**WHAT IS BEING ASKED**. For this task, copy all of the data below exactly and skip the pictures.

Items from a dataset
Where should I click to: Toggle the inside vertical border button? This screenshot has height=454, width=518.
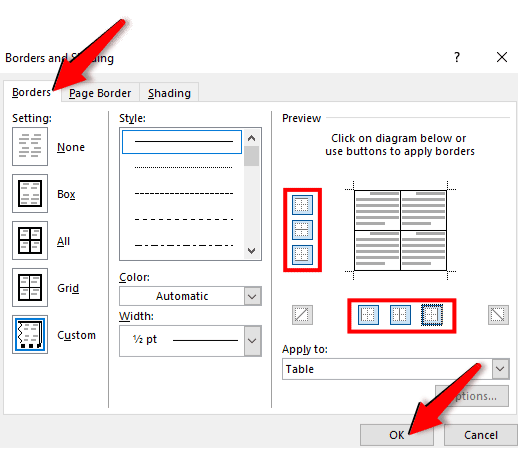click(400, 314)
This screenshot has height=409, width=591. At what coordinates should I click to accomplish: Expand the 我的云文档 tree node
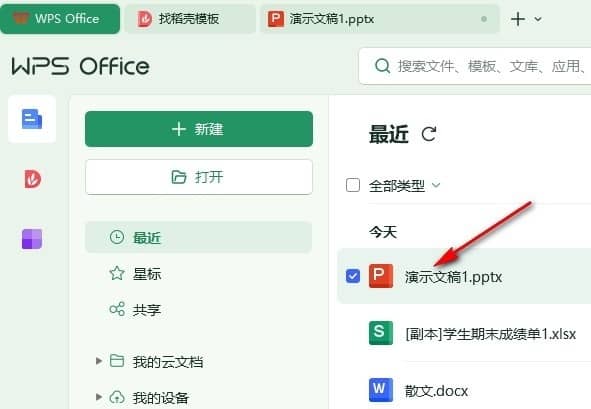[x=99, y=361]
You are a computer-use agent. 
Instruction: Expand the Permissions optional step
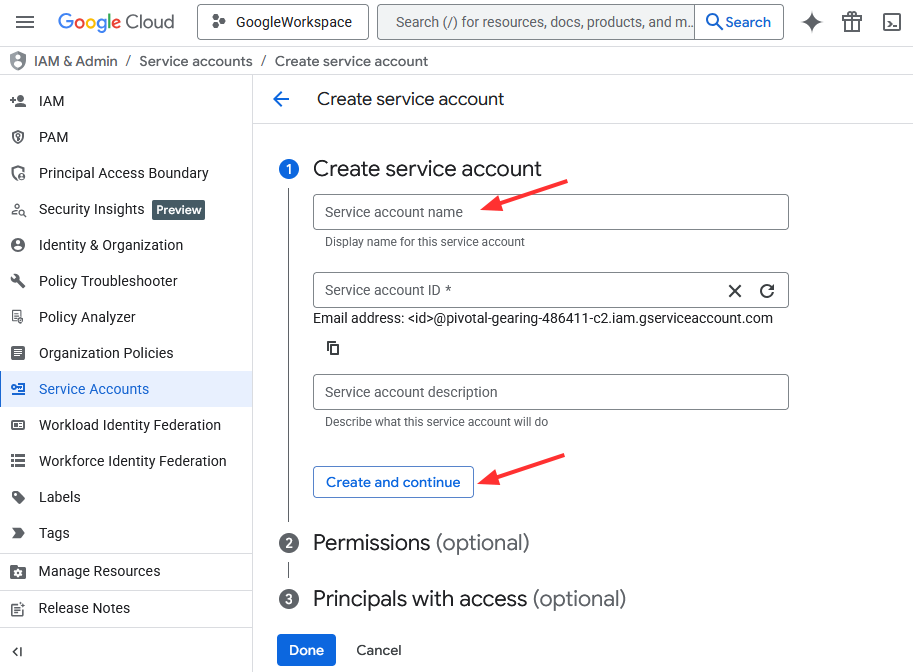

**FINAL ANSWER**.
Where should I click to: Toggle the inside vertical border button? This screenshot has height=454, width=518.
click(400, 314)
This screenshot has height=409, width=591. At what coordinates should I click to accomplish: Expand the 我的云文档 tree node
[x=99, y=361]
You are a computer-use agent. 
Instruction: Expand the Permissions optional step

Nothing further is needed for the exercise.